Prompt: Convert the records below into a JSON list of strings with one string per line, leaving out blank lines.
** start Supplied records **
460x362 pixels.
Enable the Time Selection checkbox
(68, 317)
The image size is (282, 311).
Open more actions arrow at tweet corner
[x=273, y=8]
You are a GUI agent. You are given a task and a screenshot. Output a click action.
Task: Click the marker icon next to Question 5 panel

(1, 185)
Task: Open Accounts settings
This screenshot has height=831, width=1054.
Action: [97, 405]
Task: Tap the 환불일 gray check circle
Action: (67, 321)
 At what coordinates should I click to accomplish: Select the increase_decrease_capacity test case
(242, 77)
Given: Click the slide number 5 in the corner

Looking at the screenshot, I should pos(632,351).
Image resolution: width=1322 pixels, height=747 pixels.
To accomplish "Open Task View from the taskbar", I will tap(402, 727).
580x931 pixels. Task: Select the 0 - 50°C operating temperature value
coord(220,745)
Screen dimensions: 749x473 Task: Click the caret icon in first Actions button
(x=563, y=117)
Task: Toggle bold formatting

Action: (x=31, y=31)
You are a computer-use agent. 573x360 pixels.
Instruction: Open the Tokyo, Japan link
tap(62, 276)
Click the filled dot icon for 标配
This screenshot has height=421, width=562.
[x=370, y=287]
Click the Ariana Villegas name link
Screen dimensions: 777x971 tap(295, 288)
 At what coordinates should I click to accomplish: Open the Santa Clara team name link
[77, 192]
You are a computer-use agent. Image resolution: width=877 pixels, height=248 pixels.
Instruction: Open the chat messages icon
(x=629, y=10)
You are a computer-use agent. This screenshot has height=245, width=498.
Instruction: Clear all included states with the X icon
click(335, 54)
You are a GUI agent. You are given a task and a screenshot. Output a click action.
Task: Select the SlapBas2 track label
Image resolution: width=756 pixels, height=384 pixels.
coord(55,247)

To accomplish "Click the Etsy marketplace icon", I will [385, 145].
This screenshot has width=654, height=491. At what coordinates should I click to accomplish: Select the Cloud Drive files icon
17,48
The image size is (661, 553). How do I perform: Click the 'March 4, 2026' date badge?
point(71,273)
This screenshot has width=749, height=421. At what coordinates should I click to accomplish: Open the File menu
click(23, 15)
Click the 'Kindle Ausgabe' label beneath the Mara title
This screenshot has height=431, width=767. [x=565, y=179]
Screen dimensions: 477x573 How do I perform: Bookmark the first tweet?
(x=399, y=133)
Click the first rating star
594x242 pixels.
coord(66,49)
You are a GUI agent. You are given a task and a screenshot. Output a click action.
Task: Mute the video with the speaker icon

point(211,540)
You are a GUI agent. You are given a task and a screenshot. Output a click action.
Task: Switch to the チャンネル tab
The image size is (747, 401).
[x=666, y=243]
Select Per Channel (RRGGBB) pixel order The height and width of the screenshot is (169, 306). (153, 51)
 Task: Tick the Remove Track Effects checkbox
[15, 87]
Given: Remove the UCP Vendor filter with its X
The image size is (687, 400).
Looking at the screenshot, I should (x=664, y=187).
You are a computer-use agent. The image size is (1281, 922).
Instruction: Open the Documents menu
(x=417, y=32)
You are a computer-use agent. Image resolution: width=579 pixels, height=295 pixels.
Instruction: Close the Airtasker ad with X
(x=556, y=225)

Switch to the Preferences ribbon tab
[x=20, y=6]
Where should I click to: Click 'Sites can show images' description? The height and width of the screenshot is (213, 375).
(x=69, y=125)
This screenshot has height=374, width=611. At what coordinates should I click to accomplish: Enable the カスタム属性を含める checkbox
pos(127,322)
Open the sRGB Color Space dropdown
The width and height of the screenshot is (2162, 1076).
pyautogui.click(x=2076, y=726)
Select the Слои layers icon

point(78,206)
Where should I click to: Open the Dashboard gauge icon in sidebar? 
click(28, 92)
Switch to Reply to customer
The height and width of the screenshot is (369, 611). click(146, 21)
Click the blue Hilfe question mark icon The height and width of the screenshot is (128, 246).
** end Supplied records **
Result of the task:
[
  "460x362 pixels.",
  "Enable the Time Selection checkbox",
  "(68, 317)",
  "The image size is (282, 311).",
  "Open more actions arrow at tweet corner",
  "[x=273, y=8]",
  "You are a GUI agent. You are given a task and a screenshot. Output a click action.",
  "Task: Click the marker icon next to Question 5 panel",
  "(1, 185)",
  "Task: Open Accounts settings",
  "This screenshot has height=831, width=1054.",
  "Action: [97, 405]",
  "Task: Tap the 환불일 gray check circle",
  "Action: (67, 321)",
  " At what coordinates should I click to accomplish: Select the increase_decrease_capacity test case",
  "(242, 77)",
  "Given: Click the slide number 5 in the corner",
  "Looking at the screenshot, I should pos(632,351).",
  "Image resolution: width=1322 pixels, height=747 pixels.",
  "To accomplish \"Open Task View from the taskbar\", I will tap(402, 727).",
  "580x931 pixels. Task: Select the 0 - 50°C operating temperature value",
  "coord(220,745)",
  "Screen dimensions: 749x473 Task: Click the caret icon in first Actions button",
  "(x=563, y=117)",
  "Task: Toggle bold formatting",
  "Action: (x=31, y=31)",
  "You are a computer-use agent. 573x360 pixels.",
  "Instruction: Open the Tokyo, Japan link",
  "tap(62, 276)",
  "Click the filled dot icon for 标配",
  "This screenshot has height=421, width=562.",
  "[x=370, y=287]",
  "Click the Ariana Villegas name link",
  "Screen dimensions: 777x971 tap(295, 288)",
  " At what coordinates should I click to accomplish: Open the Santa Clara team name link",
  "[77, 192]",
  "You are a computer-use agent. Image resolution: width=877 pixels, height=248 pixels.",
  "Instruction: Open the chat messages icon",
  "(x=629, y=10)",
  "You are a computer-use agent. This screenshot has height=245, width=498.",
  "Instruction: Clear all included states with the X icon",
  "click(335, 54)",
  "You are a GUI agent. You are given a task and a screenshot. Output a click action.",
  "Task: Select the SlapBas2 track label",
  "Image resolution: width=756 pixels, height=384 pixels.",
  "coord(55,247)",
  "To accomplish \"Click the Etsy marketplace icon\", I will [385, 145].",
  "This screenshot has width=654, height=491. At what coordinates should I click to accomplish: Select the Cloud Drive files icon",
  "17,48",
  "The image size is (661, 553). How do I perform: Click the 'March 4, 2026' date badge?",
  "point(71,273)",
  "This screenshot has width=749, height=421. At what coordinates should I click to accomplish: Open the File menu",
  "click(23, 15)",
  "Click the 'Kindle Ausgabe' label beneath the Mara title",
  "This screenshot has height=431, width=767. [x=565, y=179]",
  "Screen dimensions: 477x573 How do I perform: Bookmark the first tweet?",
  "(x=399, y=133)",
  "Click the first rating star",
  "594x242 pixels.",
  "coord(66,49)",
  "You are a GUI agent. You are given a task and a screenshot. Output a click action.",
  "Task: Mute the video with the speaker icon",
  "point(211,540)",
  "You are a GUI agent. You are given a task and a screenshot. Output a click action.",
  "Task: Switch to the チャンネル tab",
  "The image size is (747, 401).",
  "[x=666, y=243]",
  "Select Per Channel (RRGGBB) pixel order The height and width of the screenshot is (169, 306). (153, 51)",
  " Task: Tick the Remove Track Effects checkbox",
  "[15, 87]",
  "Given: Remove the UCP Vendor filter with its X",
  "The image size is (687, 400).",
  "Looking at the screenshot, I should (x=664, y=187).",
  "You are a computer-use agent. The image size is (1281, 922).",
  "Instruction: Open the Documents menu",
  "(x=417, y=32)",
  "You are a computer-use agent. Image resolution: width=579 pixels, height=295 pixels.",
  "Instruction: Close the Airtasker ad with X",
  "(x=556, y=225)",
  "Switch to the Preferences ribbon tab",
  "[x=20, y=6]",
  "Where should I click to: Click 'Sites can show images' description? The height and width of the screenshot is (213, 375).",
  "(x=69, y=125)",
  "This screenshot has height=374, width=611. At what coordinates should I click to accomplish: Enable the カスタム属性を含める checkbox",
  "pos(127,322)",
  "Open the sRGB Color Space dropdown",
  "The width and height of the screenshot is (2162, 1076).",
  "pyautogui.click(x=2076, y=726)",
  "Select the Слои layers icon",
  "point(78,206)",
  "Where should I click to: Open the Dashboard gauge icon in sidebar? ",
  "click(28, 92)",
  "Switch to Reply to customer",
  "The height and width of the screenshot is (369, 611). click(146, 21)",
  "Click the blue Hilfe question mark icon The height and width of the screenshot is (128, 246)."
]